The big data generated by the Internet of Things is opening up great opportunities for a new generation of operational and analytic applications. Creating these applications will require taking a ground-up approach from the basic sensor technology and the data sensors can generate to the ways sensors and managed and data is integrated, to the actions that can be taken as a result of the analyzed data.
1 thought on “Big Data and the Internet of Things”
this is a very interesting perspective, and i agree with lots of what you say – except for one thing.
i don’t see the storing of the data as a necessity. the low-level data you refer to for the most part (Something like 99.99% of the time) is inconsequential. it repeats the same every-time – i am on, i am off, i am fine, i need nothing, etc. well, that is the interpretation of that data. the number of devices available won’t matter as long as we have the ability to process the non-equal ones – the alerts to react.
sure, for compliance reasons eventually you may need to store some of this, but the vast majority of it will be discarded. and the same applies to social noise – we don’t store every single tweet that comes across with your keywords – may way route a few (usually less than 1/2 of a percent of those that mention us) for further processing, but the majority of tweets that hate united or att or whomever are discarded since there is no resolution possible.

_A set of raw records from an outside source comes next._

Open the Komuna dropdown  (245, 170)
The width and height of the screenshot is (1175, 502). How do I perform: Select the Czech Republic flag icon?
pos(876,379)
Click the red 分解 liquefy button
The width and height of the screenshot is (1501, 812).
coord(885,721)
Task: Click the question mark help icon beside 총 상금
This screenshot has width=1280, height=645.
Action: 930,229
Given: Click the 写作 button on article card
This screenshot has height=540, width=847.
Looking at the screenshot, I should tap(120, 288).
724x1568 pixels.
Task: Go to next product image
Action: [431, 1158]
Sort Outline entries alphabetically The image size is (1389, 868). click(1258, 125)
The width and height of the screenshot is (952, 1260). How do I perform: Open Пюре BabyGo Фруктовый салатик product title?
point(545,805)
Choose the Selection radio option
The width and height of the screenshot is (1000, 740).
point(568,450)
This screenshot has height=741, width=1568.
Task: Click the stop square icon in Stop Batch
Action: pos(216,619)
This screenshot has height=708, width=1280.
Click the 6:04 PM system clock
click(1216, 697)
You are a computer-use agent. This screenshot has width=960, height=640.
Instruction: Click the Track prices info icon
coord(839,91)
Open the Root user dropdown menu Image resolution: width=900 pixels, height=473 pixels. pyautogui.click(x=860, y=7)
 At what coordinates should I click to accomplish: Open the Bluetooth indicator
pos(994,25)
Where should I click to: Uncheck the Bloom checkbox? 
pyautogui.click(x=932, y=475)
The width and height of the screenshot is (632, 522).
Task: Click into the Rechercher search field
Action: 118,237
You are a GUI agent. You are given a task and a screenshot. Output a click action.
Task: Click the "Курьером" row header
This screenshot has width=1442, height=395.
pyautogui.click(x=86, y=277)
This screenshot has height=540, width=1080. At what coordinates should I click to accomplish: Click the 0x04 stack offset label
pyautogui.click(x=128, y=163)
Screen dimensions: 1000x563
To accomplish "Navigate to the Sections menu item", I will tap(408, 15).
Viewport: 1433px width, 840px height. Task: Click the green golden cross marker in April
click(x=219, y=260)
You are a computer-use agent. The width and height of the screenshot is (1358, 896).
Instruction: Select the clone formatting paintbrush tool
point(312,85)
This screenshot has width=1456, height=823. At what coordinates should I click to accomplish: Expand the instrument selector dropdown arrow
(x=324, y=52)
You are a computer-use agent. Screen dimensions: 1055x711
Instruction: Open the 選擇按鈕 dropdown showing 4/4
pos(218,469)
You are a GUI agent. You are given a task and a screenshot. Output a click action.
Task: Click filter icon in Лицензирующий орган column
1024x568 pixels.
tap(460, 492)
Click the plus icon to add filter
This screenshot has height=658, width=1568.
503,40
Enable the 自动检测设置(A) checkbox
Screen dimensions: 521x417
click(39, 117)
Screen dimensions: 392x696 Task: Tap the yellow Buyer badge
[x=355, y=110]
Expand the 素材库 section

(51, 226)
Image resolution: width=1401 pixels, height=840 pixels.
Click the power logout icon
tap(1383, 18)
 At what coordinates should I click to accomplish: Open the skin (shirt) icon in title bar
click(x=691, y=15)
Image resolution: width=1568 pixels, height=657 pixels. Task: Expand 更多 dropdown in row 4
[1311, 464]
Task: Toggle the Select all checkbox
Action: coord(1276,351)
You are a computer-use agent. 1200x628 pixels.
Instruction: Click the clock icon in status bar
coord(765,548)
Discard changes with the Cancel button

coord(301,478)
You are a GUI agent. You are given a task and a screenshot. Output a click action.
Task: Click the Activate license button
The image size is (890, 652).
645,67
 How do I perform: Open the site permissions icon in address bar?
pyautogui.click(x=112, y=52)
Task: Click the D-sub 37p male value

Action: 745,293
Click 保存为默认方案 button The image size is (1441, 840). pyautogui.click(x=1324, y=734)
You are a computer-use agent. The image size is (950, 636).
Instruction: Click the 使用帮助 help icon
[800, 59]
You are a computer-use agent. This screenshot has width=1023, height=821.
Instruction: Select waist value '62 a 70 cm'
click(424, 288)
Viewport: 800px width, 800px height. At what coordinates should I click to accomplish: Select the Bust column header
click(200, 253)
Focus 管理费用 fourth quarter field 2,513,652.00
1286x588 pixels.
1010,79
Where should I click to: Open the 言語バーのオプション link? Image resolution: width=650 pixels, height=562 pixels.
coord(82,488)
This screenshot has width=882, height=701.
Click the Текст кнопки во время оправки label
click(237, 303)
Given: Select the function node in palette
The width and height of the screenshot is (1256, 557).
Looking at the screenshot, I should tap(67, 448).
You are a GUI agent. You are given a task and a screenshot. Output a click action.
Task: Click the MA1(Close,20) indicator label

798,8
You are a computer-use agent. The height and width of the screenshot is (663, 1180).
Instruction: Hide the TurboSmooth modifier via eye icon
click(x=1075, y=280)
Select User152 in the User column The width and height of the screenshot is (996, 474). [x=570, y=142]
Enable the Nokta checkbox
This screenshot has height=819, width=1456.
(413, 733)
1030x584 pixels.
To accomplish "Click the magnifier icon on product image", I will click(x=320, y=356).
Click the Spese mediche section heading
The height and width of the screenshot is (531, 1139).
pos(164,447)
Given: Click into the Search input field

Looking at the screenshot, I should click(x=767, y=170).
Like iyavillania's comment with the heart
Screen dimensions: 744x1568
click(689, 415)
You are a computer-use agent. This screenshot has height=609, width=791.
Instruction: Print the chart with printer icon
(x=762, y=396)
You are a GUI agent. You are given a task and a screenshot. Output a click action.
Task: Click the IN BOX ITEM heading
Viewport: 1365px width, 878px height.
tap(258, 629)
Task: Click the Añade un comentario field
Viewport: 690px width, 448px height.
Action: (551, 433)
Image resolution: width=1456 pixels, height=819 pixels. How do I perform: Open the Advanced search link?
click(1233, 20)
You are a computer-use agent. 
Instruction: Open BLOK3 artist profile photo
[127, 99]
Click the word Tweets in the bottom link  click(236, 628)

and therein lies the rub – the “revolution” of big data is not about the data but the ability to process it closer to real time than ever before. it was never about the data, it was (as you point you) about the outcomes that are necessary / expected.
and this is the main problem today – not the lack of “data scientists” but the lack of knowing what to do with all this “data”.
and for that, the answer cannot come from a vendor or a technology but from people understanding what is the purpose of the biz they built (well, beyond making money that is).